Try it
Continue the houseplant article from its last sentence, keeping its tone and list format.

Extracted text

[Start of section]

There’s also some evidence that plants may help you think more clearly and reduce stress in high tech office settings.2

9 easy-to-grow, hard-to-kill house plants

So how do houseplants clean your air?

By absorbing particulates when they “breathe in” carbon dioxide. But there’s even more to this: microorganisms in the potting soil are also part of the clean-air solution.3

Fortunately, most of these winning candidates are simple to grow – even if you have anything but a green thumb.

Now’s the perfect time to plan for your indoor garden, especially if you’re like me and planning for the outdoor growing season and making trips to the nursery anyway.

1. Boston Fern.

They’re #1 for removing formaldehyde. They also efficiently remove benzene and xylene – components of gasoline exhaust that can migrate indoors from your attached garage.

Their drawback is that they’re slightly more finicky than others on this list, insisting on being watered and having leaves misted, plus monthly feeding.

2. Palm Trees.

Highly adept at removing indoor air pollutants, especially formaldehyde. And easy to care for.

The best palm for formaldehyde removal is the dwarf date palm.

The bamboo palm is a second formaldehyde-cleansing palm superstar, partly due to its size – which can range from four to 12 feet tall. Bamboo palms also clean up benzene and trichloroethylene.

Other high-ranking palms: areca palm, lady palm, or parlor palm.

3. Garden Mum.

NASA revealed this as an air-purifying champion. This beloved flowering plant removes ammonia, benzene, formaldehyde, and xylene. It’s popular and inexpensive at garden stores, and can be planted outdoors after blooming.

4.  Spider Plants.

Spider plants are a beginner’s dream – and a godsend for forgetful owners. They’re one of the easiest houseplants to grow, sending out baby shoots that become new plants. They love bright, indirect sunlight.

Spider plants remove formaldehyde and xylene.

5. Snake Plants.

Want a plant that cleans the air and is ridiculously hard to kill? This is it!

Snake plants claim the award for ease of care. You could ignore it for a month and it’ll be fine – a perfect option for busy people or those who travel a lot.

It prefers dry conditions and a bit of sun.

Snake plants also go by the names mother-in-law’s tongue and viper’s bowstring hemp.

They filter out benzene, formaldehyde, trichloroethylene, and xylene.

6. Ficus/Weeping Fig.

This plant has serious air-cleaning ability – removing benzene, formaldehyde, and trichloroethylene.

It’s a hardy, low-maintenance plant that grows from two to ten feet tall. If you forget to water it, no worries. The weeping fig likes to dry out between waterings. They don’t like to be moved, however. They shed all their leaves at the least disturbance.

[End of section]

Stored data:
[Start of section]

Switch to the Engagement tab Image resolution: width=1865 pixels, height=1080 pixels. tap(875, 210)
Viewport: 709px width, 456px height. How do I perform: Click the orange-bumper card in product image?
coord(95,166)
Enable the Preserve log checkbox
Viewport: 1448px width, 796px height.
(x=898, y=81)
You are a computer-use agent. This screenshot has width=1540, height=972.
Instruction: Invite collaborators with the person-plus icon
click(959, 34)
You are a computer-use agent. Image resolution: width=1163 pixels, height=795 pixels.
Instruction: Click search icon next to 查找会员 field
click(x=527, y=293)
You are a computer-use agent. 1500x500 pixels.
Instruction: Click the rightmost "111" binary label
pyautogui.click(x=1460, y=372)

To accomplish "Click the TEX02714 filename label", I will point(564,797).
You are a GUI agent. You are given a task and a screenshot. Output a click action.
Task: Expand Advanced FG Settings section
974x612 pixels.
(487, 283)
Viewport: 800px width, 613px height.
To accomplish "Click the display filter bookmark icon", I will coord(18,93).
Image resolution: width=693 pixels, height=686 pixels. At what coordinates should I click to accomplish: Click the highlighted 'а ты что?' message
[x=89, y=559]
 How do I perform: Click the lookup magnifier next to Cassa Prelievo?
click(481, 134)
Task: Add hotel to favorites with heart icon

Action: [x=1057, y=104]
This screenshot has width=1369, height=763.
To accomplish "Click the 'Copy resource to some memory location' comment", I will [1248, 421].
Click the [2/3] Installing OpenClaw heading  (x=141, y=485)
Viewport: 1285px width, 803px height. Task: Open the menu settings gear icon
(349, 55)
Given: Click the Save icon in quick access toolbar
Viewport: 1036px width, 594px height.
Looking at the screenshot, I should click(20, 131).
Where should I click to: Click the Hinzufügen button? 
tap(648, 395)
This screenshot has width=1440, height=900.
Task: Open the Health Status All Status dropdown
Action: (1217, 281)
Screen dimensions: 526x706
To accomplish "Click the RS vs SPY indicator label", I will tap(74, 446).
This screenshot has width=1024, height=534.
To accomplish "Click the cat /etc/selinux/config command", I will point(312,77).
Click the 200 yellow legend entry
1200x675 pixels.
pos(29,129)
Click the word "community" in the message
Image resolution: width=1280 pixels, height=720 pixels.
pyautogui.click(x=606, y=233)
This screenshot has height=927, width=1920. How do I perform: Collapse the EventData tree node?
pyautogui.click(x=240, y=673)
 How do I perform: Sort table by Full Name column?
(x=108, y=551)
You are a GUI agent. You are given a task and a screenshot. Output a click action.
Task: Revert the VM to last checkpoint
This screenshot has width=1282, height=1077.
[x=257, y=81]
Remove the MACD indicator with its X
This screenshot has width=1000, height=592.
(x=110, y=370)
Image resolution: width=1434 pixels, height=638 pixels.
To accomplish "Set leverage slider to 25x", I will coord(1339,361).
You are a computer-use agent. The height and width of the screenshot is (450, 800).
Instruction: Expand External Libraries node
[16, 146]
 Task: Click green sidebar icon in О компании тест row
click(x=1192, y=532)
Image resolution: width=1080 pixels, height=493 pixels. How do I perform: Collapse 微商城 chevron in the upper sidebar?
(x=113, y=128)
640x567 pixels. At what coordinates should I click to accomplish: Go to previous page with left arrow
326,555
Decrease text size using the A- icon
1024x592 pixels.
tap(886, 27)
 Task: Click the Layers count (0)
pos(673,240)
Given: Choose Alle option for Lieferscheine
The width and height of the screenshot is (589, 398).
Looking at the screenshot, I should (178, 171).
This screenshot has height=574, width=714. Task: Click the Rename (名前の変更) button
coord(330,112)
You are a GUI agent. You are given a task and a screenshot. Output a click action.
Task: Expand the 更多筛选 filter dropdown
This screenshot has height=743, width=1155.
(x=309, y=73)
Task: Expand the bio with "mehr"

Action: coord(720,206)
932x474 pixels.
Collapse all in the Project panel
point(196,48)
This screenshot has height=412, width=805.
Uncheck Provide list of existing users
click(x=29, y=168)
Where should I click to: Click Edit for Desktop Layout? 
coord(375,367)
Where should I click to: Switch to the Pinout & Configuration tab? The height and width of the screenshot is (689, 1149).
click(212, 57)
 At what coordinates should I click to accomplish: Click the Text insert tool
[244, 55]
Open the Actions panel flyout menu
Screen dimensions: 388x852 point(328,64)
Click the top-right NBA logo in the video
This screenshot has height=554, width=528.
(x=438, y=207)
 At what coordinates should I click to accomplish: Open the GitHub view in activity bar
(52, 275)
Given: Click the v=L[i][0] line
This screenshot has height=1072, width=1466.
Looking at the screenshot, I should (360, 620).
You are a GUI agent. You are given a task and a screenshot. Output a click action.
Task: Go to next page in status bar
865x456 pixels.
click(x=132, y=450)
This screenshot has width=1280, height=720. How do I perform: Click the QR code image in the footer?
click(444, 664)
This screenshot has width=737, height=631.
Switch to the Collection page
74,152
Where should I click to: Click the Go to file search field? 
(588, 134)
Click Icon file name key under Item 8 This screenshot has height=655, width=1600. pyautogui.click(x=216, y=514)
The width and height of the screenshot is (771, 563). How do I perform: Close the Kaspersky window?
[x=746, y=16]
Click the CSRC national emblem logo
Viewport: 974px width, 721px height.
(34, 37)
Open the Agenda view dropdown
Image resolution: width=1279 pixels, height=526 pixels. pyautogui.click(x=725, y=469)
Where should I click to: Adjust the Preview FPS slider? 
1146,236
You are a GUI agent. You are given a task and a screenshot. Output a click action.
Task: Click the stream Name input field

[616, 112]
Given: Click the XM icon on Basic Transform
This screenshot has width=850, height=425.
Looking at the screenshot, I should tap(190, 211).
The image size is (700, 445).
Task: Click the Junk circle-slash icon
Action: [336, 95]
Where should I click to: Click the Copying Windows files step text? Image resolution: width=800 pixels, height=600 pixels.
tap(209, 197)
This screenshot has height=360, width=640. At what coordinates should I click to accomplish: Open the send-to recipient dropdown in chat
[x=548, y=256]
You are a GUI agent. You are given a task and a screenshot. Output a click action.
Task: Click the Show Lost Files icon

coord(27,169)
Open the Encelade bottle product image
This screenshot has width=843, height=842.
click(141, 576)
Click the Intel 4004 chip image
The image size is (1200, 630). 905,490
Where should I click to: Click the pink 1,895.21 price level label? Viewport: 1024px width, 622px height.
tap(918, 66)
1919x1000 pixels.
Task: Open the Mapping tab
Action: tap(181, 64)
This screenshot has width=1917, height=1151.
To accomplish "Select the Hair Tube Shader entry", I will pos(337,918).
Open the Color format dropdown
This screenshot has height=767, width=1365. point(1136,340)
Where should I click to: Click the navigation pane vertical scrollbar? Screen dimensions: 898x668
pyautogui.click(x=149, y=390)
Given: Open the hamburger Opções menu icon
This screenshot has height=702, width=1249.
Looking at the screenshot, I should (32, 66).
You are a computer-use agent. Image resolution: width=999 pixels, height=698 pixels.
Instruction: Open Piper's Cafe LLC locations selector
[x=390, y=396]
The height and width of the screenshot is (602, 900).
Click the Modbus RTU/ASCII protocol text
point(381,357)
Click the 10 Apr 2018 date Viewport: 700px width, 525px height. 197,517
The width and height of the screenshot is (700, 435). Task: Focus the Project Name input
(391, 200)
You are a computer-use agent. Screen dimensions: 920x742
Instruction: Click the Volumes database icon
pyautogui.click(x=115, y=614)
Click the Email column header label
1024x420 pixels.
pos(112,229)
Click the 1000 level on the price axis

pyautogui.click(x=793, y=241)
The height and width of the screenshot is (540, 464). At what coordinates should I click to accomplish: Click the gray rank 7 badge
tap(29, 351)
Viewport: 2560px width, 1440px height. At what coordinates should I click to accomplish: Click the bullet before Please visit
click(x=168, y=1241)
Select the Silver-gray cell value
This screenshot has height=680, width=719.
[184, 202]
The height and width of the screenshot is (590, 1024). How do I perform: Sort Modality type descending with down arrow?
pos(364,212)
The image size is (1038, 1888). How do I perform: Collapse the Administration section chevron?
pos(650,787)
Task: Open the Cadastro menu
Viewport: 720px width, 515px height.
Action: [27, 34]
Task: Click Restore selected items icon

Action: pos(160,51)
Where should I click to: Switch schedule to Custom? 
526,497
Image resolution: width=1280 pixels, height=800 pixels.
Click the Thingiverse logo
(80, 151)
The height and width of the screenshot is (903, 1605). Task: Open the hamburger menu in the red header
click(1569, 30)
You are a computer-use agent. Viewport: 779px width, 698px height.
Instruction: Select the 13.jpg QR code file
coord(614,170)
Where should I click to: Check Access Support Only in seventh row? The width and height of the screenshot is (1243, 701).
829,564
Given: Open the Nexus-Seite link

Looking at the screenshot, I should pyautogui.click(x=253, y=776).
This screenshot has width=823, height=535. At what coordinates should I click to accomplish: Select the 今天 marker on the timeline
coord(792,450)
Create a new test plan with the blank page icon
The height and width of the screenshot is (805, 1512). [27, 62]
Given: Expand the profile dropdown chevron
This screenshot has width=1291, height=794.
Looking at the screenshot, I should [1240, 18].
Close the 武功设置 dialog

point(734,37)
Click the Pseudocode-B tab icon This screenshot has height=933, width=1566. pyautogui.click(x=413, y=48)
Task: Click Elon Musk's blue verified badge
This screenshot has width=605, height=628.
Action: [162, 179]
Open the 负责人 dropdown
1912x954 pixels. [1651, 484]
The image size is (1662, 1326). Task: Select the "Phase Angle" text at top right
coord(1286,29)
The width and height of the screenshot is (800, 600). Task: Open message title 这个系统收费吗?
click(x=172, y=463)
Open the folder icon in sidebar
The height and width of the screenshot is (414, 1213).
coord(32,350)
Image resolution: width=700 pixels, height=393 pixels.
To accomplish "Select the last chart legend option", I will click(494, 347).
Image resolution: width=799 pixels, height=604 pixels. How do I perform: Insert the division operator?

[End of section]

Output for this exercise
7. Rubber Plant.

The rubber plant is a great formaldehyde remover.

Loved for its ease of growth, plus its looks and large rubbery leaves, it can grow to eight feet in certain conditions. Bred for toughness, it’s hardy even in less than ideal conditions.

8. English Ivy.

Praised for its ability to remove formaldehyde.

It’s fairly adaptable and will climb and spread out if given the chance. But it needs ample light to thrive.

9. Peace Lily.

Small but mighty, peace lilies pack some serious air-cleaning abilities. They remove ammonia, benzene, formaldehyde, and trichloroethylene.

They’re easy to grow and will bloom for months. This’ll make your air smell flowery, in case you’re sensitive. The peace lily prefers shade over sun.

Why not pick one or more of these to decorate and cleanse your indoor home and office air this spring?

And when the outdoor temp is suitable, open windows on opposite ends of your home and let the air flow through also, to move toxins out of your living space.

Important caution for households with pets and children

Some indoor houseplants are toxic to children and pets, if eaten, so please check a plant’s status before bringing it into your home if it’s likely someone’s going to take a bite. Or keep the plants so high and out of reach that children and pets can’t reach them or even notice them.

Toxicity is rare. Most plants are perfectly safe to grow. And in most cases a child or pet would have to consume large quantities to incur damage. Often the bitter taste is enough to repel them.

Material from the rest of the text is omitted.